Union Budget 2021’s GIFT For Payments Startups, Fintech Industry

Union Budget 2021’s GIFT For Payments Startups, Fintech Industry


By all indications, the payments industry has had a mixed reaction to the Union Budget announced last month

The announcement of funds to boost digital payments could bring further support to the Payments Infrastructure Development Fund (PIDF) and alternative merchant and customer incentives

Also awaited by the payments industry is a fintech policy for the Gujarat International Finance Tec-City (GIFT), which was expected sometime post the budget

The payments industry has had a mixed reaction to the Union Budget announced last month — disappointment over the unchanged zero MDR stand tempered by the optimism over the earmarked INR 1500 Cr for digital payments adoption growth and the alternative reliefs and boosts it may bring.

The next step is to outline how the funds will be deployed and predictions here range from further support to the Payments Infrastructure Development Fund (PIDF) to alternative merchant and customer incentives. Also awaited by the payments industry is a fintech policy for the Gujarat International Finance Tec-City (GIFT), which was expected sometime post the budget. With the promised support for a ‘world-class’ fintech hub in the special economic zone, and the policy reportedly also having payments companies on its radar to boost infrastructure, this is the second promising sign, with possible new avenues for servicing GIFT entities.

Digital Payments Fund And Incentives

Besides this, methods to incentivise digital payments can range from disincentivising cash payments (2% TDS on specified cash withdrawals), regulatory steps (amending the Income Tax Act to allow electronic payments), anti-black money measures (no cash payments above INR 20K for immovable property transactions), typical fiscal/financial incentives (proposed GST cashbacks) and more, as often taken in past budgets.

The 2019 budget’s infamous zero MDR, for example, is another form of such a measure, as is mandating digital payments (mandatory UPI and RuPay). Even this budget has such incentives via the enhanced tax audit exemption to businesses with sales below INR 10 Cr (previously INR 5 Cr) and 95% digital transactions.

Turning to the upcoming scheme and its focus on financial incentives, one possibility is direct financial incentives like those previously taken, like the erstwhile MDR reimbursement scheme, BHIM Referral Bonus Scheme, BHIM Merchant CashBack scheme, state government diesel and petrol subsidies and more. Alternatives could be a focus on infrastructure, be it a one-time boost to the PIDF’s current corpus of INR 345 Cr, or to further subsidise PoS terminals and other acceptance infrastructure. 

Phone-related subsidies can also help towards building digital infrastructure by increasing the possibility of phone-based payments or even to act as an ePOS.

[Actions to take]
**1.** List the earlier direct financial incentives that the article on Union Budget 2021 and the payments industry names as examples of steps taken before.
**2.** Write the next part of the article on Union Budget 2021 and the payments industry, continuing after its final sentence about phone-related subsidies.

[Information provided]
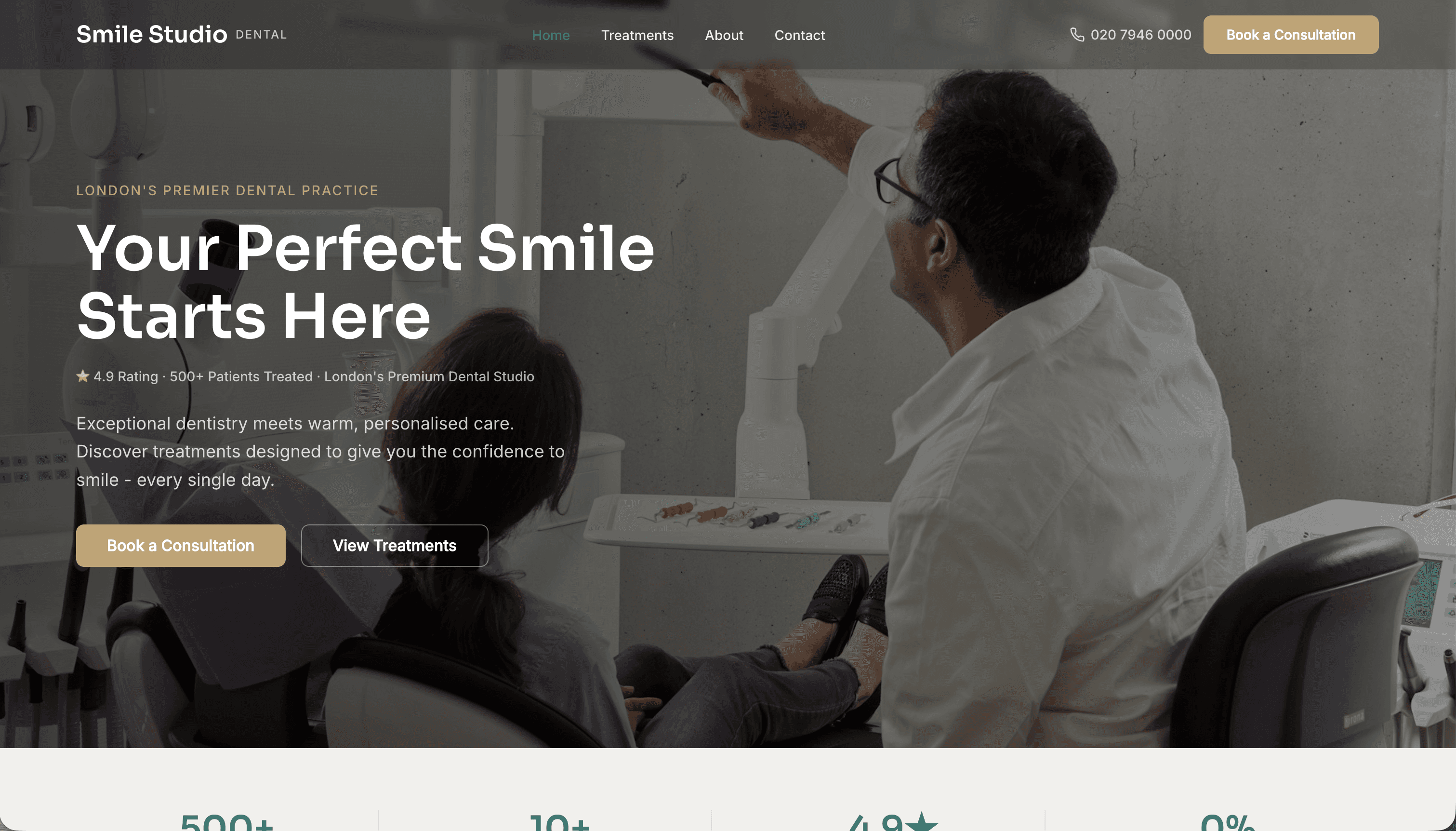1456x831 pixels.
Task: Click the 4.9 Rating text
Action: [x=125, y=376]
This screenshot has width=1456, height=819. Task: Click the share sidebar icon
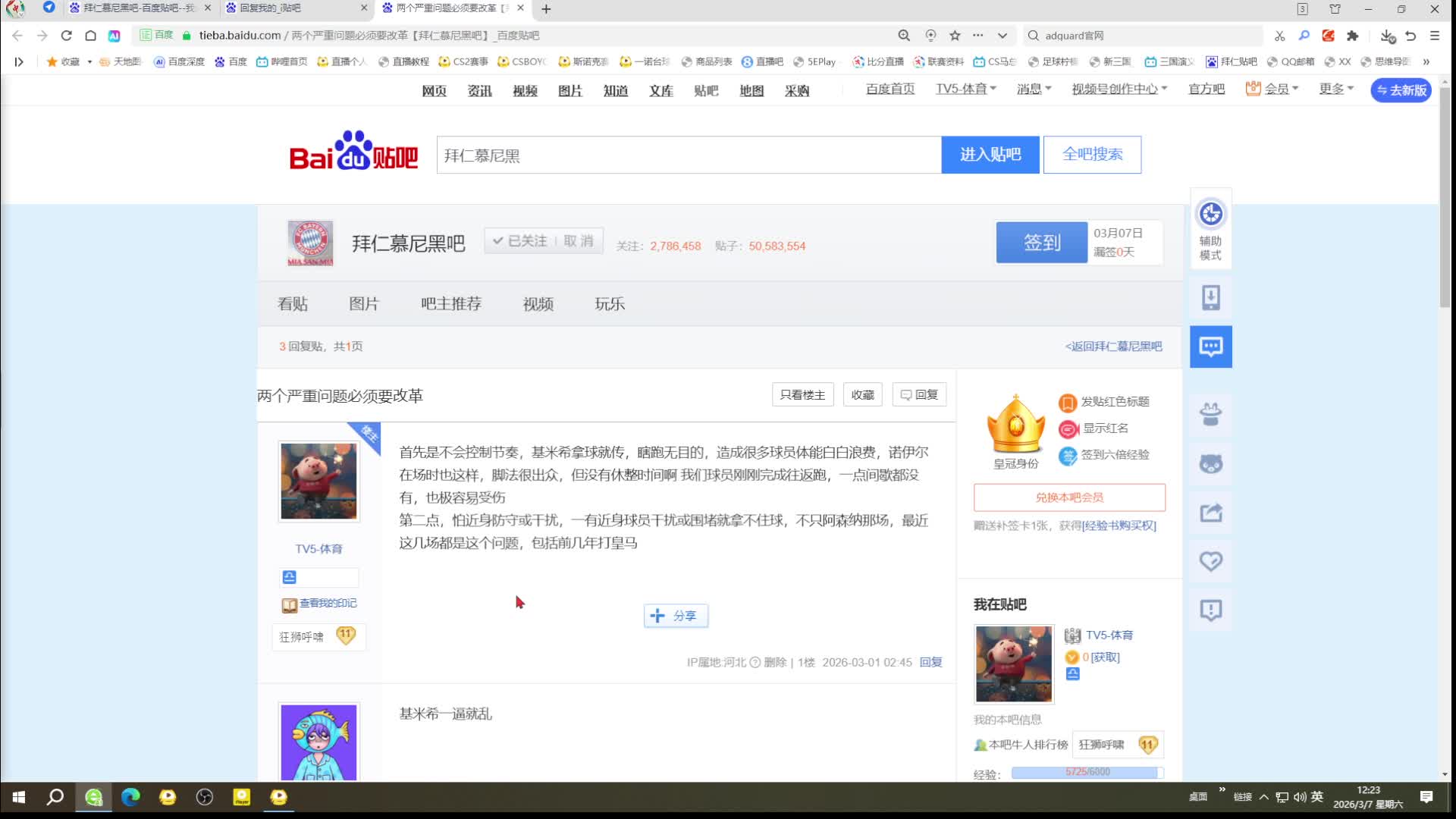coord(1210,513)

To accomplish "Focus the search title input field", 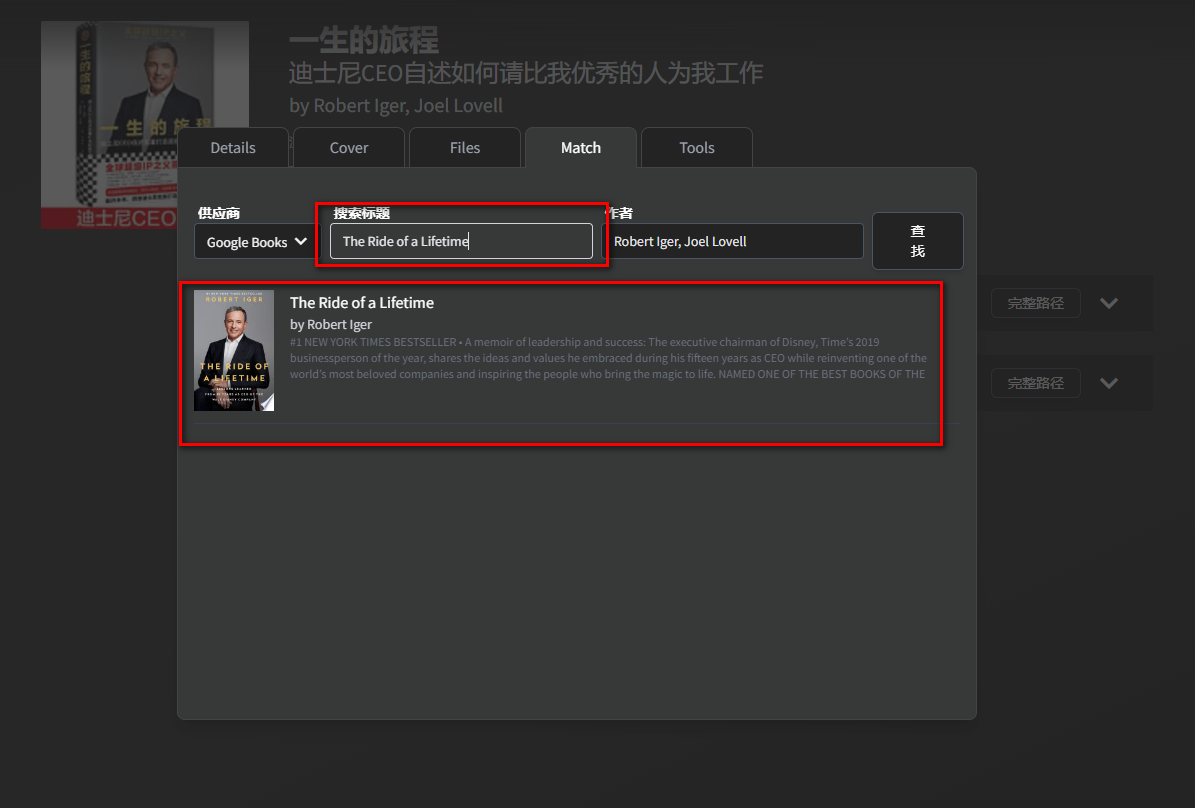I will (x=461, y=241).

[Responses to the tasks]
**1.**
- The erstwhile MDR reimbursement scheme
- BHIM Referral Bonus Scheme
- BHIM Merchant CashBack scheme
- State government diesel and petrol subsidies

**2.**
While the first line of thought with the earmarked funds is whether it could resolve MDR, the amount of INR 1500 Cr falls short of the required amount (estimated to be over INR 2K crore per year). Moreover, this is a one-time allocation only, making an MDR refund perhaps unlikely. At present, several places need attention to further digital payments, be it increasing interoperability, increasing reliability of payments infrastructure, addressing fraud and customer grievance redressal, cybersecurity issues, etc. Steps addressing these play a crucial role towards building consumer confidence and increasing payments penetration thereby.

Despite these, from a financial incentive point of view however, outside of MDR reimbursements, customer/ small merchant incentives are perhaps more likely.  Whatever the form the incentives take, two hopes are that unlike zero MDR, these benefit both the merchants/customers and the payments industry equally, and that the benefits target the payments industry as a whole, as opposed to RuPay and UPI alone. This is also given the dependency that is created on processing of other forms of payments, in order to absorb the costs incurred.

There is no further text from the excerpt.